New Nanocrystals to Aid Solid Lighting and Carbon Sequestration

Experts at the US Department Of Energy's (DOE) Lawrence Berkeley National Laboratory (Berkeley Lab) recently reported the creation of a new class of nanocrystals, perfectly able to store carbon dioxide. The non-toxic, magnesium oxide particles can also emit blue light very effectively, and their creators hope to be able to use the two traits in creating devices that would help mitigate global warming and climate change at a global level.

At the Berkeley Lab's Molecular Foundry, researchers managed to use an organometallic chemical synthesis route to gain the ability to tune the size of the bulk form of magnesium oxide to just a few nanometers. The white and inexpensive mineral, which is used in its rough form to insulate cables and help athletes maintain a grip on the objects they use, thus becomes a nanocrystal composite that glows with a bluish tint when ultraviolet wavelengths are shone on it.

The mechanism used for generating the nanocrystals varies considerably from both a regular generating technique (involving high temperatures that make the end-result unfit for this type of applications) and from vapor phase methods, which are very expensive and cause the resulting nanoparticles to remain attached to a substrate, ScienceDaily informs.

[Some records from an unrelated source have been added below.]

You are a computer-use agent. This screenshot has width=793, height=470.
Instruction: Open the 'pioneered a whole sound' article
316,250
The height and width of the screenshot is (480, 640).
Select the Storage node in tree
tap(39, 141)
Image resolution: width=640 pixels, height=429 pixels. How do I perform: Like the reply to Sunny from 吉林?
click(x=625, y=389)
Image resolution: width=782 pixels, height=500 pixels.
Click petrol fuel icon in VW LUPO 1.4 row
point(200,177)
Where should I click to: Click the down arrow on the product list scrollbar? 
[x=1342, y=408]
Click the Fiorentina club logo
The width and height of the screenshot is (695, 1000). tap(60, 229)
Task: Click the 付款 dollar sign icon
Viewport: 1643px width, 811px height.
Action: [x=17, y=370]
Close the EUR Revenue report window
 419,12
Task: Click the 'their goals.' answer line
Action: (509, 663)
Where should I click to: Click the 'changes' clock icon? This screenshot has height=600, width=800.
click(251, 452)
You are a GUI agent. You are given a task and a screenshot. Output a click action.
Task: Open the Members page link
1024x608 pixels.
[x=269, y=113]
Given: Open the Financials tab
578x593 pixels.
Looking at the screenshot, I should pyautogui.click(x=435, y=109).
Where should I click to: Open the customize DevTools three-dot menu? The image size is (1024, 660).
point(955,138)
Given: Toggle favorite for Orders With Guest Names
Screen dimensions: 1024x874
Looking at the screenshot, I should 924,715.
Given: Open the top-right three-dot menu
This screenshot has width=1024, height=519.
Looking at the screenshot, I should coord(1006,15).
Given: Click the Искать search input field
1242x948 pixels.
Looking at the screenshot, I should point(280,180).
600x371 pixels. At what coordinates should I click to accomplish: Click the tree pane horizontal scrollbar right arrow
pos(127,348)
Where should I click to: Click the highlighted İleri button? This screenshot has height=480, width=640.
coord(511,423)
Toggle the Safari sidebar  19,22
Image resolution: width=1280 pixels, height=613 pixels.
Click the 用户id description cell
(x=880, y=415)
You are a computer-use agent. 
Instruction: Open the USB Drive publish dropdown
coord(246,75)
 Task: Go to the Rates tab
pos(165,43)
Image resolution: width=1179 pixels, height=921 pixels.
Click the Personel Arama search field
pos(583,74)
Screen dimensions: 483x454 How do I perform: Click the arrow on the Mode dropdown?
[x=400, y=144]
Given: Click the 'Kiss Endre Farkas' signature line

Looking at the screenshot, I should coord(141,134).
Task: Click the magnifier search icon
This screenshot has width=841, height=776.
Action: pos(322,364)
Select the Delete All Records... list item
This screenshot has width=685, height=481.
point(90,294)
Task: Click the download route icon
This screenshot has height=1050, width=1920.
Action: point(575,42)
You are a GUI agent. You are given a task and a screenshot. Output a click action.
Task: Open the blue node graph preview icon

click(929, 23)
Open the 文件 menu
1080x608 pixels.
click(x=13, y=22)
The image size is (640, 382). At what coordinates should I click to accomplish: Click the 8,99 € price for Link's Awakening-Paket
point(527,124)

“We’ve discovered a fundamentally new, unconventional mechanism for nicely controlling the size of these nanocrystals, and realized we had an intriguing and surprising candidate for optical applications. This efficient, bright blue luminescence could be an inexpensive, attractive alternative in applications such as bio-imaging or solid-state lighting,” the Berkeley Lab Molecular Foundry Inorganic Nanostructures Facility Director Delia Milliron says. The Foundry is the lab's nanoscience research center.

Until now, experts working in solid-state lighting technologies, where semiconductor materials give off the glow, have only been able to produce green and red light sources. Finding a sustainable and powerful enough blue source was paramount, as the three colors are combined to give the white light we are accustomed to. Now, this may be made possible by the new research.

Also, “These nanocrystals will serve as a test system for modeling the kinetics of dissolution and mineralization in a simulated fluid-rock reservoir, allowing us to probe a key pathway in carbon dioxide sequestration. The geological minerals that fix magnesium into a stable carbonate are compositionally complex, but our nanocrystals will provide a simple model to mimic this intricate process,” Berkeley Labs’ Energy Frontier Research Center (EFRC) team member and staff scientist Jeff Urban adds. He is also appointed in the Inorganic Nanostructures Facility.

Details of the new paper, entitled “Size-controlled synthesis and optical properties of monodisperse colloidal magnesium oxide nanocrystals,” appear in the latest issue of the journal Angewandte Chemie International Edition.